> [WHAT TO DO]
In the records that follow, the lines from the one containing "Task: Choose the Italian flag icon" to the one containing "Given: Click the 이전 previous page arrow", inclusive, are to be given again exactly.

(Saved entries)

==========

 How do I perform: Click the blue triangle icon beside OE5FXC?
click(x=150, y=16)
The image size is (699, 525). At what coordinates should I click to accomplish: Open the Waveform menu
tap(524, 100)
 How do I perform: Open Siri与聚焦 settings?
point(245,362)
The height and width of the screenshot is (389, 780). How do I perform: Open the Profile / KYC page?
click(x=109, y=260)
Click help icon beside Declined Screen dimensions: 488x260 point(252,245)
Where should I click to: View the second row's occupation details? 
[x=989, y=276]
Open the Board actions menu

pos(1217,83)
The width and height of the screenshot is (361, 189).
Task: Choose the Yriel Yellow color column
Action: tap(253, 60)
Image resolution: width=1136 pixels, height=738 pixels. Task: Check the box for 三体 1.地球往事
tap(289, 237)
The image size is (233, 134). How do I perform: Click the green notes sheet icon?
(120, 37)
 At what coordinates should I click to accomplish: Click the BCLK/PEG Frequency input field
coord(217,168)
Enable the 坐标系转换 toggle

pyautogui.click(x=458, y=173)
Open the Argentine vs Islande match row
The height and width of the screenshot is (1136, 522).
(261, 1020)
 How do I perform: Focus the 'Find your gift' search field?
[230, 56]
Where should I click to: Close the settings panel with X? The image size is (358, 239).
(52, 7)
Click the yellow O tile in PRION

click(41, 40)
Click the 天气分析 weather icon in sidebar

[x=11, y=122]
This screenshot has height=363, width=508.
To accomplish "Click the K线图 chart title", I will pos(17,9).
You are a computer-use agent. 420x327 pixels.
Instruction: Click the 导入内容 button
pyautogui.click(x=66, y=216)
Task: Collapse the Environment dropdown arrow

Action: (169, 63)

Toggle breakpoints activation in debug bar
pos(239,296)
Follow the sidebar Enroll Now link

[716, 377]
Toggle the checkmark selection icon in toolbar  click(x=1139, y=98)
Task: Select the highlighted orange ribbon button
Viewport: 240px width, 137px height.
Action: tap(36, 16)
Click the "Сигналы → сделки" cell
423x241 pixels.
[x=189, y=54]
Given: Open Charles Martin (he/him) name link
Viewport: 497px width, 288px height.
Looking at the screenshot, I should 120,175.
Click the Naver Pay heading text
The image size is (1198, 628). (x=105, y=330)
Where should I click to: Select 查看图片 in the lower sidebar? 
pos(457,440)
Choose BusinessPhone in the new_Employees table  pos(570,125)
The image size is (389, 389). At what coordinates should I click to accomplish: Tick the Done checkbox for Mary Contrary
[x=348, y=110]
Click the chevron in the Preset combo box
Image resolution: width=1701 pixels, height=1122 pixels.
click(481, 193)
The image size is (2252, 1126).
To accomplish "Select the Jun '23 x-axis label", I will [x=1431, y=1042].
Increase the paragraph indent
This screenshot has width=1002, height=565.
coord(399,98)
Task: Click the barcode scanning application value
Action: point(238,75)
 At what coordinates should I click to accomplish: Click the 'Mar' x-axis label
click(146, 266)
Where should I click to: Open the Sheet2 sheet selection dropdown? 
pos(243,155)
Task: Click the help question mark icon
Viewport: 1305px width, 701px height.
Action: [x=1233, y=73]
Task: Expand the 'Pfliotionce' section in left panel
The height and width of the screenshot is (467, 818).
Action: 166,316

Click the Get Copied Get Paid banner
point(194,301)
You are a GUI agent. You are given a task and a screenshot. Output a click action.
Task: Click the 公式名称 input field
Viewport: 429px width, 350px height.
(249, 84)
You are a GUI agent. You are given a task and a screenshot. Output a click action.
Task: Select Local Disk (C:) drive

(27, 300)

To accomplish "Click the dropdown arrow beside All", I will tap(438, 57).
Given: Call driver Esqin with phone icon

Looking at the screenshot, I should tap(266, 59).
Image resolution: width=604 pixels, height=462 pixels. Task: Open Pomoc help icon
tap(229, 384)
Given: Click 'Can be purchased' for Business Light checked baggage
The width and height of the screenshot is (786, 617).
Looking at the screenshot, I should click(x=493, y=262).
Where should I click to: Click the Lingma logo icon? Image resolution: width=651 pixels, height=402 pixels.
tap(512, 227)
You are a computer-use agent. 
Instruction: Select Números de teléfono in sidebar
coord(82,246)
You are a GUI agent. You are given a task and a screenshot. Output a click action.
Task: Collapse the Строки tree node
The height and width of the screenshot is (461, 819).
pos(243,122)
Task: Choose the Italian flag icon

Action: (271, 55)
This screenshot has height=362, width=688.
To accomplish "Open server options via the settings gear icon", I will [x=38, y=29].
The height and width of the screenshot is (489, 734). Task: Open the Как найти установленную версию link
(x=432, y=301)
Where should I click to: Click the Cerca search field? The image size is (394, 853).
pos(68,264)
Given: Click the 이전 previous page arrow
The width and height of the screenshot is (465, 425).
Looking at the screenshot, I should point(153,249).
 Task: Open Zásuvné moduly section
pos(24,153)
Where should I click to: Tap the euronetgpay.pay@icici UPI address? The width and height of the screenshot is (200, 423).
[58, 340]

==========

> [SOLUTION TO THIS TASK]
Task: Choose the Italian flag icon

Action: (271, 55)
This screenshot has height=362, width=688.
To accomplish "Open server options via the settings gear icon", I will [x=38, y=29].
The height and width of the screenshot is (489, 734). Task: Open the Как найти установленную версию link
(x=432, y=301)
Where should I click to: Click the Cerca search field? The image size is (394, 853).
pos(68,264)
Given: Click the 이전 previous page arrow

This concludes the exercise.